30代前半にして都内で個人事務所を開くある弁護士が教えてくれた。

「事務所からの独立が早すぎました。実績の少ない若手弁護士には割のいい仕事はなかなか来ないので、小さな離婚訴訟や法律相談で糊口をしのいでいます。年収は250万円程度ですね。弁護士会への登録料で毎年約60万円かかるのも生活を圧迫して大変です」

他にも難関資格を取得したにもかかわらず低収入にあえぐ人は多い。都内で個人事務所を営むある税理士は言う。

「大きな案件は大手事務所や人脈が豊富なベテラン税理士がおさえてしまうので、ボクらは中小企業相手に細々とやるだけ。現在8社の顧問をしていますが、顧問料だけでは年間で300万円にもなりません。事務所の賃料を払ったら、生活するのでギリギリです」

一方、資格取得自体はそれほど難しくなくても、就職が超狭き門という仕事もある。たとえば、幼稚園の教諭がそのひとつ。

「私立と公立で大きく違うといわれますが、それは正規職員の話。公立は正規職員なら公務員ですから年功序列で給料があがる。ただ、空きがでなければ募集がないので、正規職員にはなかなかなれない。私は公立幼稚園に勤めていますが、非正規なので手取りは私立と同じ15万円程度です。仕事内容は正規と変わりません」(公立幼稚園教諭)

薄給に苦しむ幼稚園教諭の中には、アルバイトをしている人も多いという。

また、博物館で働く学芸員も、資格取得はさほど難しくないが、こちらは「狭き門」を突破して正規職員になっても収入が低めというさらに厳しい現実があるとか。

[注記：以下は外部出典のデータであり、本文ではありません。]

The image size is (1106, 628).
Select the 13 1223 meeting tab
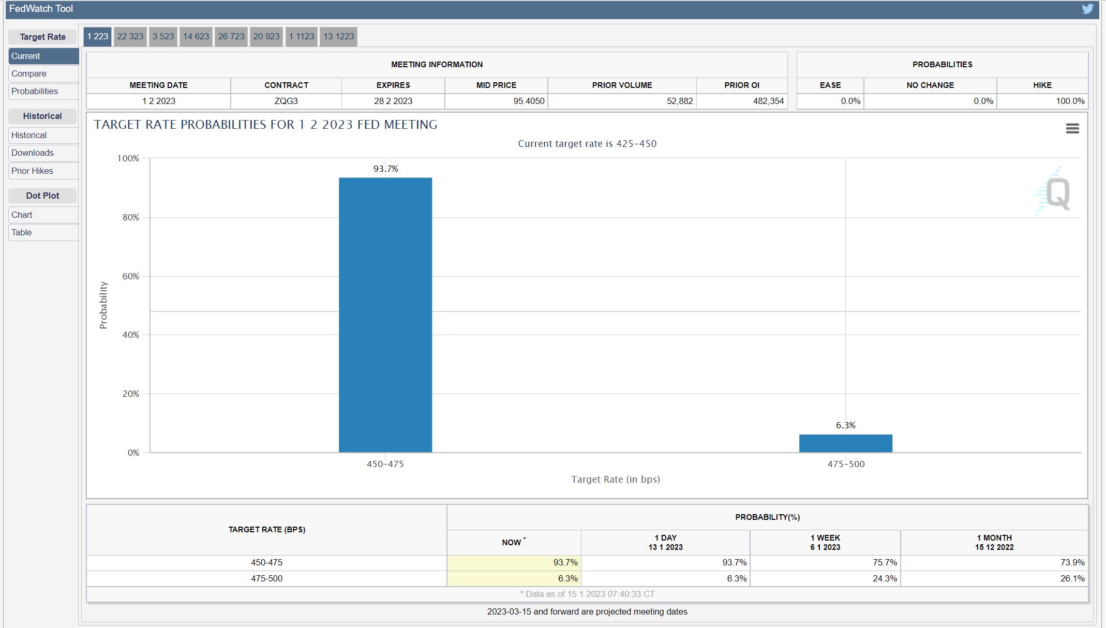click(x=339, y=36)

「私はたまたま空きがあったので正規職員になれましたが、それでも収入は毎月20万円程度。一応公務員なので年次とともに上がっていくのですが、就職の難しさに比べると安いですよね。大好きな仕事なので、そんなに不満はないのですが、生活がキツいのは事実です」(地方の郷土博物館学芸員)

誰もがうらやむ難関資格や人気資格。だが、晴れて取得できたからといって、即、稼げるとは限らないのが現実なのだ。